Saved data entries:
|---|
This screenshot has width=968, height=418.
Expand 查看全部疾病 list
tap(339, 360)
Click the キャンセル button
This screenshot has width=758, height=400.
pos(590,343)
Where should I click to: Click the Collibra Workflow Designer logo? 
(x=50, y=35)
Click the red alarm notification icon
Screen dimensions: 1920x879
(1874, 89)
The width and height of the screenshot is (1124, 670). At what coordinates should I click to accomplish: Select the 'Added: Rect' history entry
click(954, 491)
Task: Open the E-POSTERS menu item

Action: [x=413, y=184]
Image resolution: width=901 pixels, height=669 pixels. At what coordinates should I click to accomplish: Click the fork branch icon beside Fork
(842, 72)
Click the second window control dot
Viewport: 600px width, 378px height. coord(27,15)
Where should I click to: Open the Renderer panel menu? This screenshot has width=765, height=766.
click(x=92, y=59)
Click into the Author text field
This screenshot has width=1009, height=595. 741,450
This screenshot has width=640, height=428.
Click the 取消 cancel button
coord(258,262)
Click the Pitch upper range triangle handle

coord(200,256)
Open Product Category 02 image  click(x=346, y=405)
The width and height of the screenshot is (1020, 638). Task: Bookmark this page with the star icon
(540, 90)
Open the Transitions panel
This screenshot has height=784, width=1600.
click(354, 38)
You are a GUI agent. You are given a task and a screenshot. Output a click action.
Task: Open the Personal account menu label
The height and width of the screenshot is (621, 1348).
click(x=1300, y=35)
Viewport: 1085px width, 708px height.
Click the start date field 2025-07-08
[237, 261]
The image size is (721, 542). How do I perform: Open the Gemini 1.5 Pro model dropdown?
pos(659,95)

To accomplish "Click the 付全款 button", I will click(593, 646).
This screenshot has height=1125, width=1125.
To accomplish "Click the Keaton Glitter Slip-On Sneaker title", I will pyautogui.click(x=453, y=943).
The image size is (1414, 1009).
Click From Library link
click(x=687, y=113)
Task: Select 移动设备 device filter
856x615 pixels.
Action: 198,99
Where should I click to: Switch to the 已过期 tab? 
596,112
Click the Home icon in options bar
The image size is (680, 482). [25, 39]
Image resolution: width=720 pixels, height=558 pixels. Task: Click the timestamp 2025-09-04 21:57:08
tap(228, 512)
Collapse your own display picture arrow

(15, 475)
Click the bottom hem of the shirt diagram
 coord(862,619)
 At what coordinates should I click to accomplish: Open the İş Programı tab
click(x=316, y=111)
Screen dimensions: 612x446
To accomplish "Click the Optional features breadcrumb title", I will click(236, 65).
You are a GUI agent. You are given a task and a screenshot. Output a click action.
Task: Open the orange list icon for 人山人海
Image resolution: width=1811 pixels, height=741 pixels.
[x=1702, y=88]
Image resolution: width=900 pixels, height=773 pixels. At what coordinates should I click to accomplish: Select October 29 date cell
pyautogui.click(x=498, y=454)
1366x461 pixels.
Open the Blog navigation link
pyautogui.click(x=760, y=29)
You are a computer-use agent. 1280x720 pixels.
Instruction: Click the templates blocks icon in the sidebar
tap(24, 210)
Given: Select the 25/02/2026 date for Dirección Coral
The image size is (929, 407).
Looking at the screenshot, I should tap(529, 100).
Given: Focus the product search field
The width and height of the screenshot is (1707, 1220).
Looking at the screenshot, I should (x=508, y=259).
|---|
▸ **About this exercise**: Above are the entries. Quote exactly the lines from the one bearing "This screenshot has height=1125, width=1125." through the one bearing "1366x461 pixels.".

▸ **Written response**:
This screenshot has height=1125, width=1125.
To accomplish "Click the Keaton Glitter Slip-On Sneaker title", I will pyautogui.click(x=453, y=943).
The image size is (1414, 1009).
Click From Library link
click(x=687, y=113)
Task: Select 移动设备 device filter
856x615 pixels.
Action: 198,99
Where should I click to: Switch to the 已过期 tab? 
596,112
Click the Home icon in options bar
The image size is (680, 482). [25, 39]
Image resolution: width=720 pixels, height=558 pixels. Task: Click the timestamp 2025-09-04 21:57:08
tap(228, 512)
Collapse your own display picture arrow

(15, 475)
Click the bottom hem of the shirt diagram
 coord(862,619)
 At what coordinates should I click to accomplish: Open the İş Programı tab
click(x=316, y=111)
Screen dimensions: 612x446
To accomplish "Click the Optional features breadcrumb title", I will click(236, 65).
You are a GUI agent. You are given a task and a screenshot. Output a click action.
Task: Open the orange list icon for 人山人海
Image resolution: width=1811 pixels, height=741 pixels.
[x=1702, y=88]
Image resolution: width=900 pixels, height=773 pixels. At what coordinates should I click to accomplish: Select October 29 date cell
pyautogui.click(x=498, y=454)
1366x461 pixels.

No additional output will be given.